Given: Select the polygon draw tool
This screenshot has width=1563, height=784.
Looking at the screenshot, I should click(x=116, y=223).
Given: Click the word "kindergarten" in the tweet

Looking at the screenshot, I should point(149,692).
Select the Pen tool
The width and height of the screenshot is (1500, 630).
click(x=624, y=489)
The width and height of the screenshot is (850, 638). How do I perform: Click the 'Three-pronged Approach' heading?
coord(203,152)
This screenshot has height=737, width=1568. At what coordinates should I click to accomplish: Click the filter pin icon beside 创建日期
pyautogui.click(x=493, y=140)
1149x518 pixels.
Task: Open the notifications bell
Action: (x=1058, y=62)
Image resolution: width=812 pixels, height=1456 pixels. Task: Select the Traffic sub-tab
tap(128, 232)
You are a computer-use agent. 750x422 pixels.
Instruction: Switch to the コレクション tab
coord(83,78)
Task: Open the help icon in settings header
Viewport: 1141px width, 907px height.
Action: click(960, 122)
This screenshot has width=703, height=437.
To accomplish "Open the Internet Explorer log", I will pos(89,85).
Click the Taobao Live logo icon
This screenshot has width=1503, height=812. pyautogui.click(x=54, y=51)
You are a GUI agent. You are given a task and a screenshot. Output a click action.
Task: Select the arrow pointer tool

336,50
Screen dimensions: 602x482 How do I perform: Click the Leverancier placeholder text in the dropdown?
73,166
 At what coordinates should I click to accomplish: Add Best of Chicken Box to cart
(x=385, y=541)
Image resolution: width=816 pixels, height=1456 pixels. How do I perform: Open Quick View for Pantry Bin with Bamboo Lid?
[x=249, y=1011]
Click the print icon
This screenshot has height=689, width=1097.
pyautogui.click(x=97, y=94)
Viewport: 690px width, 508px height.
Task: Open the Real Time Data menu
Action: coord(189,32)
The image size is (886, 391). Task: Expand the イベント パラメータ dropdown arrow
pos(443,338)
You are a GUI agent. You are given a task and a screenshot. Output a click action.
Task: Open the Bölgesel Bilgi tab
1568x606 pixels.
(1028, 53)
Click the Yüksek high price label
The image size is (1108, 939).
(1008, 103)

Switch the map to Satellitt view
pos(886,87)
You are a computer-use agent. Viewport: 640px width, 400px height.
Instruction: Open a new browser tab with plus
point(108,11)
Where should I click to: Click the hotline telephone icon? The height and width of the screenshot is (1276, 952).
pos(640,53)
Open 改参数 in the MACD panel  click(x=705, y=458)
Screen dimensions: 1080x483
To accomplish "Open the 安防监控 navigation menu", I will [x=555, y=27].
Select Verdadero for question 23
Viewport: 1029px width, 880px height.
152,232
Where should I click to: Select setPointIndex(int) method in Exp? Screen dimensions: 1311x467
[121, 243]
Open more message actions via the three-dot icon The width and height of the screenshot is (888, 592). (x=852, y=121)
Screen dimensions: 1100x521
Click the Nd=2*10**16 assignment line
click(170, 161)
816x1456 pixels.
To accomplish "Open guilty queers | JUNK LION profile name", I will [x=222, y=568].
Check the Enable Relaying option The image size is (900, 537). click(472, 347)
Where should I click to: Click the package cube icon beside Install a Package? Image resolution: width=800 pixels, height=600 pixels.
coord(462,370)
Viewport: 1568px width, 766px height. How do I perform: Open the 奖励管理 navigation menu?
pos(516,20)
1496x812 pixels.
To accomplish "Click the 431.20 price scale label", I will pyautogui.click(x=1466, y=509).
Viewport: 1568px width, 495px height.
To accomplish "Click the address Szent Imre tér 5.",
# # #
- Problem description: Return the entries in full. Do not alter them.

- Solution to the problem:
Given: Select the polygon draw tool
This screenshot has width=1563, height=784.
Looking at the screenshot, I should click(x=116, y=223).
Given: Click the word "kindergarten" in the tweet

Looking at the screenshot, I should point(149,692).
Select the Pen tool
The width and height of the screenshot is (1500, 630).
click(x=624, y=489)
The width and height of the screenshot is (850, 638). How do I perform: Click the 'Three-pronged Approach' heading?
coord(203,152)
This screenshot has height=737, width=1568. At what coordinates should I click to accomplish: Click the filter pin icon beside 创建日期
pyautogui.click(x=493, y=140)
1149x518 pixels.
Task: Open the notifications bell
Action: (x=1058, y=62)
Image resolution: width=812 pixels, height=1456 pixels. Task: Select the Traffic sub-tab
tap(128, 232)
You are a computer-use agent. 750x422 pixels.
Instruction: Switch to the コレクション tab
coord(83,78)
Task: Open the help icon in settings header
Viewport: 1141px width, 907px height.
Action: click(960, 122)
This screenshot has width=703, height=437.
To accomplish "Open the Internet Explorer log", I will pos(89,85).
Click the Taobao Live logo icon
This screenshot has width=1503, height=812. pyautogui.click(x=54, y=51)
You are a GUI agent. You are given a task and a screenshot. Output a click action.
Task: Select the arrow pointer tool

336,50
Screen dimensions: 602x482 How do I perform: Click the Leverancier placeholder text in the dropdown?
73,166
 At what coordinates should I click to accomplish: Add Best of Chicken Box to cart
(x=385, y=541)
Image resolution: width=816 pixels, height=1456 pixels. How do I perform: Open Quick View for Pantry Bin with Bamboo Lid?
[x=249, y=1011]
Click the print icon
This screenshot has height=689, width=1097.
pyautogui.click(x=97, y=94)
Viewport: 690px width, 508px height.
Task: Open the Real Time Data menu
Action: coord(189,32)
The image size is (886, 391). Task: Expand the イベント パラメータ dropdown arrow
pos(443,338)
You are a GUI agent. You are given a task and a screenshot. Output a click action.
Task: Open the Bölgesel Bilgi tab
1568x606 pixels.
(1028, 53)
Click the Yüksek high price label
The image size is (1108, 939).
(1008, 103)

Switch the map to Satellitt view
pos(886,87)
You are a computer-use agent. Viewport: 640px width, 400px height.
Instruction: Open a new browser tab with plus
point(108,11)
Where should I click to: Click the hotline telephone icon? The height and width of the screenshot is (1276, 952).
pos(640,53)
Open 改参数 in the MACD panel  click(x=705, y=458)
Screen dimensions: 1080x483
To accomplish "Open the 安防监控 navigation menu", I will [x=555, y=27].
Select Verdadero for question 23
Viewport: 1029px width, 880px height.
152,232
Where should I click to: Select setPointIndex(int) method in Exp? Screen dimensions: 1311x467
[121, 243]
Open more message actions via the three-dot icon The width and height of the screenshot is (888, 592). (x=852, y=121)
Screen dimensions: 1100x521
Click the Nd=2*10**16 assignment line
click(170, 161)
816x1456 pixels.
To accomplish "Open guilty queers | JUNK LION profile name", I will [x=222, y=568].
Check the Enable Relaying option The image size is (900, 537). click(472, 347)
Where should I click to: Click the package cube icon beside Install a Package? Image resolution: width=800 pixels, height=600 pixels.
coord(462,370)
Viewport: 1568px width, 766px height. How do I perform: Open the 奖励管理 navigation menu?
pos(516,20)
1496x812 pixels.
To accomplish "Click the 431.20 price scale label", I will pyautogui.click(x=1466, y=509).
Viewport: 1568px width, 495px height.
To accomplish "Click the address Szent Imre tér 5.",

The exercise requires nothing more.